Classification Basics
The Softmax Function and its Derivative
We define n as the softmax output vector index and k as the softmax input vector index. The sum symbol in the formulas below always means “sum over all k” (sum over all input indices).

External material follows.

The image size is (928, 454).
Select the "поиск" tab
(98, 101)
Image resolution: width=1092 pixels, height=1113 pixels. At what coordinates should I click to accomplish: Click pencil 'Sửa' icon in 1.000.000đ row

The softmax function is defined as
\[f(x)[n] = y[n] = \frac{e^{x[n]}}{\sum_{}^{}e^{x[k]}}\]The derivative of softmax(x)[n] with respect to x[k] has to be divided into two cases
The case in which n equals k
\[f'(x)[n] = y'[n] = \frac{ e^{x[n]} { \sum_{}^{} e^{x[k]} } - e^{x[n]} e^{x[k]}}{ (\sum_{}^{} e^{x[k]})^2 }\] \[= \frac{ e^{x[n]} }{ \sum_{}^{} e^{x[k]} } - \frac{ e^{x[n]} }{ \sum_{}^{} e^{x[k]} } \frac{ e^{x[k]} }{ \sum_{}^{} e^{x[k]} }\] \[= \frac{ e^{x[n]} }{ \sum_{}^{} e^{x[k]} } * 1 - \frac{ e^{x[n]} }{ \sum_{}^{} e^{x[k]} } \frac{ e^{x[k]} }{ \sum_{}^{} e^{x[k]} }\] \[= \frac{ e^{x[n]} }{ \sum_{}^{} e^{x[k]} } (1 - \frac{ e^{x[n]} }{ \sum_{}^{} e^{x[k]} })\] \[= y[n] (1 - y[k])\]The case in which n and k are not equal
\[f'(x)[n] = y'[n] = \frac{ 0 * { \sum_{}^{} e^{x[k]} } - e^{x[n]} e^{x[k]}}{ (\sum_{}^{} e^{x[k]})^2 }\] \[= 0 - \frac{ e^{x[n]} }{ \sum_{}^{} e^{x[k]} } \frac{ e^{x[k]} }{ \sum_{}^{} e^{x[k]} }\] \[= \frac{ e^{x[n]} }{ \sum_{}^{} e^{x[k]} } * 0 - \frac{ e^{x[n]} }{ \sum_{}^{} e^{x[k]} } \frac{ e^{x[k]} }{ \sum_{}^{} e^{x[k]} }\] \[= \frac{ e^{x[n]} }{ \sum_{}^{} e^{x[k]} } (0 - \frac{ e^{x[n]} }{ \sum_{}^{} e^{x[k]} })\] \[= y[n] (0 - y[k])\]XOR Classification
import numpy_neural_network as npnn
import npnn_datasets
model = npnn.Sequential()
model.layers = [
npnn.Dense(2, 4),
npnn.LeakyReLU(4),
npnn.Dense(4, 4),
npnn.LeakyReLU(4),
npnn.Dense(4, 1),
npnn.Sigmoid(1)
]
loss_layer = npnn.loss_layer.BinaryCrossEntropyLoss(1)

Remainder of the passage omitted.